- **Task statement**
Take the line containing "The height and" through the last line of the data and retype those lines exactly. Pictures do not belong in the copy.

Recorded data
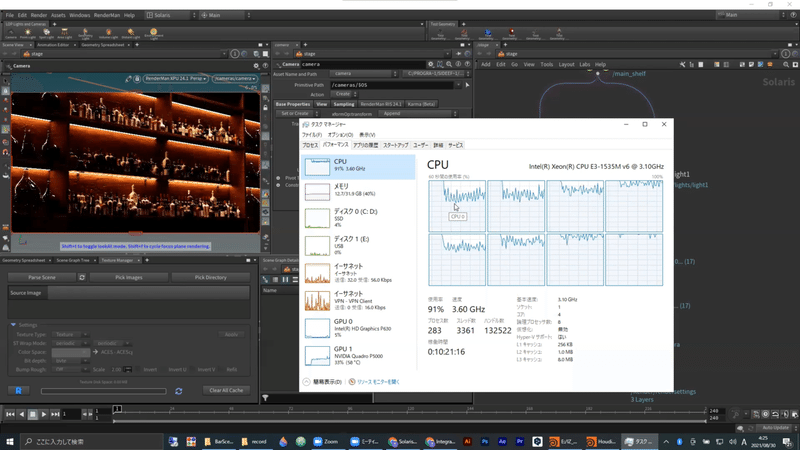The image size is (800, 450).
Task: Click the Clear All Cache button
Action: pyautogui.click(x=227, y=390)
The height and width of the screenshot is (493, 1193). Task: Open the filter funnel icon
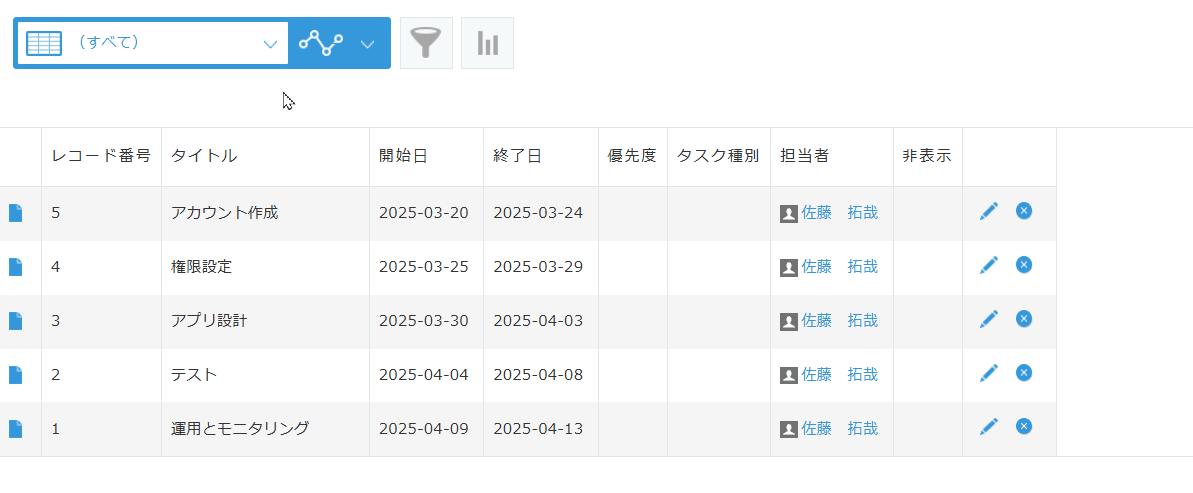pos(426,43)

- **Response to the task**
The height and width of the screenshot is (493, 1193). Task: Open the filter funnel icon
pos(426,43)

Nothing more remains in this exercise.